* _ENTRIES SHOWN_:
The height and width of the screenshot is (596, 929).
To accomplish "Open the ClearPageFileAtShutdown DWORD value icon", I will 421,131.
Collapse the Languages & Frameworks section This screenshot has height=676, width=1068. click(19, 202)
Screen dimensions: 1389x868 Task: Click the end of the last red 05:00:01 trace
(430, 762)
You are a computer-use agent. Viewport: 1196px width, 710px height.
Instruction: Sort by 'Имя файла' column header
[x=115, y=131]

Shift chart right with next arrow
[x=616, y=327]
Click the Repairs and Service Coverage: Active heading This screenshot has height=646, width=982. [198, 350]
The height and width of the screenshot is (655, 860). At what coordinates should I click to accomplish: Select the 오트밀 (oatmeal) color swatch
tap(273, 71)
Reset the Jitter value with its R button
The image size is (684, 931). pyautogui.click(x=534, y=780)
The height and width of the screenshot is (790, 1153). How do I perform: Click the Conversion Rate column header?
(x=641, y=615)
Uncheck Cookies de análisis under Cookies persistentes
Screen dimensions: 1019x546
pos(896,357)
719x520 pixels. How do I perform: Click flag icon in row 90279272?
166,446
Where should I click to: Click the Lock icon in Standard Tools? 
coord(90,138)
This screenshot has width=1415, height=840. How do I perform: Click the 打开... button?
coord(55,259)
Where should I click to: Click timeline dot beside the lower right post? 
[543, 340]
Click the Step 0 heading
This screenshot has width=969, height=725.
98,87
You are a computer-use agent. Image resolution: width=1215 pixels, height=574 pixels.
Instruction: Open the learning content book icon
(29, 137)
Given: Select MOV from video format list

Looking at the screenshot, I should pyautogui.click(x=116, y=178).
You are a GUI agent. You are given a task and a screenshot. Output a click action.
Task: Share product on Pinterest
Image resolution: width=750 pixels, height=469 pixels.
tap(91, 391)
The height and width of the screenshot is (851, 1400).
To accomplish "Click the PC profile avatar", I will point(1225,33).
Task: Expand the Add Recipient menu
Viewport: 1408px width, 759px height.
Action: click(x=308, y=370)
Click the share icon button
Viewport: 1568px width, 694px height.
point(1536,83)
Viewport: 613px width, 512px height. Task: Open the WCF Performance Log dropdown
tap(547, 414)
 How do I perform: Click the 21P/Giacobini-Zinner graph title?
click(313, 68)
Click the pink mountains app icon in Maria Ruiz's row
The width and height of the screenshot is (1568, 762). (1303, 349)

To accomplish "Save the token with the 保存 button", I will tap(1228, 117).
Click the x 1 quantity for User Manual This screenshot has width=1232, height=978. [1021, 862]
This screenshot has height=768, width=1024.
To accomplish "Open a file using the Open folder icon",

* _TASK PROMPT_: Please write out every one of the items above again, word for word.

* _RESULT OF THE TASK_:
The height and width of the screenshot is (596, 929).
To accomplish "Open the ClearPageFileAtShutdown DWORD value icon", I will 421,131.
Collapse the Languages & Frameworks section This screenshot has height=676, width=1068. click(19, 202)
Screen dimensions: 1389x868 Task: Click the end of the last red 05:00:01 trace
(430, 762)
You are a computer-use agent. Viewport: 1196px width, 710px height.
Instruction: Sort by 'Имя файла' column header
[x=115, y=131]

Shift chart right with next arrow
[x=616, y=327]
Click the Repairs and Service Coverage: Active heading This screenshot has height=646, width=982. [198, 350]
The height and width of the screenshot is (655, 860). At what coordinates should I click to accomplish: Select the 오트밀 (oatmeal) color swatch
tap(273, 71)
Reset the Jitter value with its R button
The image size is (684, 931). pyautogui.click(x=534, y=780)
The height and width of the screenshot is (790, 1153). How do I perform: Click the Conversion Rate column header?
(x=641, y=615)
Uncheck Cookies de análisis under Cookies persistentes
Screen dimensions: 1019x546
pos(896,357)
719x520 pixels. How do I perform: Click flag icon in row 90279272?
166,446
Where should I click to: Click the Lock icon in Standard Tools? 
coord(90,138)
This screenshot has width=1415, height=840. How do I perform: Click the 打开... button?
coord(55,259)
Where should I click to: Click timeline dot beside the lower right post? 
[543, 340]
Click the Step 0 heading
This screenshot has width=969, height=725.
98,87
You are a computer-use agent. Image resolution: width=1215 pixels, height=574 pixels.
Instruction: Open the learning content book icon
(29, 137)
Given: Select MOV from video format list

Looking at the screenshot, I should pyautogui.click(x=116, y=178).
You are a GUI agent. You are given a task and a screenshot. Output a click action.
Task: Share product on Pinterest
Image resolution: width=750 pixels, height=469 pixels.
tap(91, 391)
The height and width of the screenshot is (851, 1400).
To accomplish "Click the PC profile avatar", I will point(1225,33).
Task: Expand the Add Recipient menu
Viewport: 1408px width, 759px height.
Action: click(x=308, y=370)
Click the share icon button
Viewport: 1568px width, 694px height.
point(1536,83)
Viewport: 613px width, 512px height. Task: Open the WCF Performance Log dropdown
tap(547, 414)
 How do I perform: Click the 21P/Giacobini-Zinner graph title?
click(313, 68)
Click the pink mountains app icon in Maria Ruiz's row
The width and height of the screenshot is (1568, 762). (1303, 349)

To accomplish "Save the token with the 保存 button", I will tap(1228, 117).
Click the x 1 quantity for User Manual This screenshot has width=1232, height=978. [1021, 862]
This screenshot has height=768, width=1024.
To accomplish "Open a file using the Open folder icon",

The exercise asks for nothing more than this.